Marc Bertrand, PDG de MEGA Brands.

Mega Brands: retour aux sources pour le géant du jouet

Contrairement à la tendance, qui veut que les entreprises du Québec quittent la province pour une question de productivité, le fabricant de jouets Mega Brands a plutôt choisi de miser sur un retour aux sources afin d'augmenter sa rentabilité.
L'entreprise québécoise, dont le siège social est situé à Montréal, a vu ses ventes atteindre 420 millions $ - 7 % au Québec, 62 % aux États-Unis et 30 % ailleurs dans le monde (Angleterre, France, Australie) - grâce en partie à un pari de modernisation qui s'est avéré très payant.
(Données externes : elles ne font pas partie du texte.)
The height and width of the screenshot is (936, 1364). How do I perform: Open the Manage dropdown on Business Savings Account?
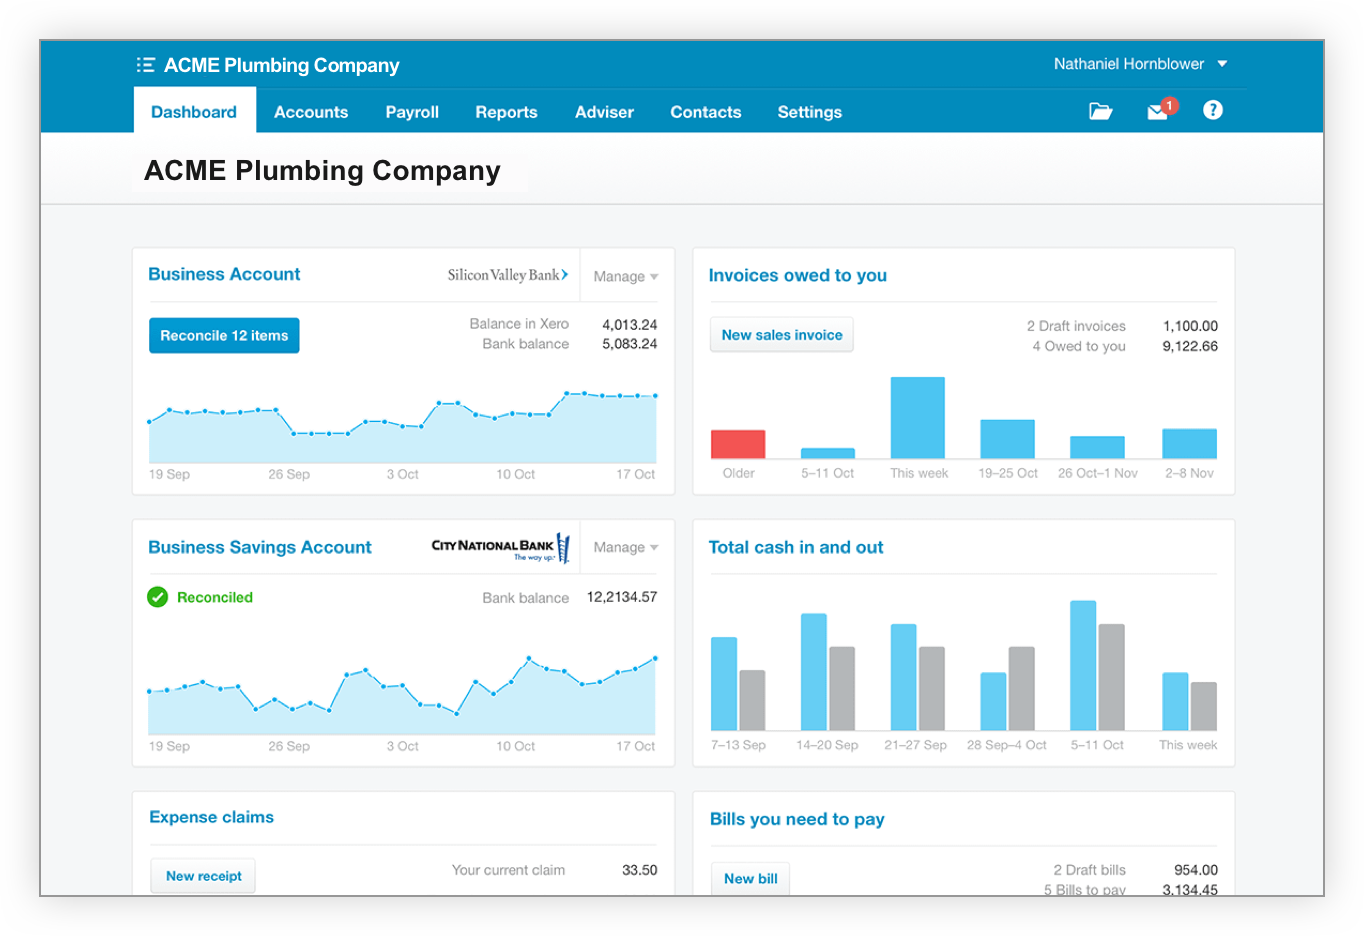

Résultat, son usine du Québec, qui compte 700 employés, a plus que triplé son portefeuille entre 2008 et 2012, passant de 70 millions $ à 230 millions $.
Frappé par la crise financière de 2008, Mega Brands, comme plusieurs entreprises, a été forcée de revoir son plan d'affaires afin de demeurer compétitive.
Dès lors, elle décida de diminuer sa production en Chine avec la mise à pied de 6000 travailleurs - fermeture de son usine pour se tourner vers des sous-traitants - et miser davantage sur son usine de Montréal où elle a investi 35 millions $ entre 2011 et 2013 afin d'augmenter sa productivité et d'améliorer la qualité de ses produits.
«Le produit qui provenait de la Chine était moins payant en raison notamment du transport», a souligné Jean-François Albert, vice-président fabrication chez Mega Brands, dans le cadre de l'évènement Alliance monde polymères 2014 au Centre de congrès et d'expositions de Lévis. «Il y a eu aussi une perte de la crédibilité de la production de la Chine, à la suite du décès d'un enfant, et, en même temps, une augmentation des coûts avec l'apparition de nouvelles lois en 2008. En 2004, cela coûtait 30 ¢ de l'heure pour un ouvrier en Chine, cinq ans plus tard, cela coûte presque 2 $. Avec une augmentation de 15 à 30 % année sur année on ne peut plus arriver.»
Afin d'arriver à ses fins, l'entreprise a innové et développé des technologies, et ce, sans couper de poste, assure M. Albert. L'homme a bien été remplacé par la machine dans certains cas, mais «nous avons quand même créé des emplois». Le nombre d'emplois est resté le même pour l'usine de Montréal, seulement avec des tâches différentes.
«Le modèle que nous avons mis en place avec l'automatisation et la technologie nous amène à des coûts de production beaucoup moins chers que la Chine. Et nous avons une meilleure rapidité d'exécution», conclut M. Albert.
Fondée en 1967, Mega Brands compte 1400 employés à travers le monde et espère produire 70 % de sa marchandise au Canada et aux États-Unis d'ici 2018. En 2013, 56 % de la production de Mega Brands était à Montréal.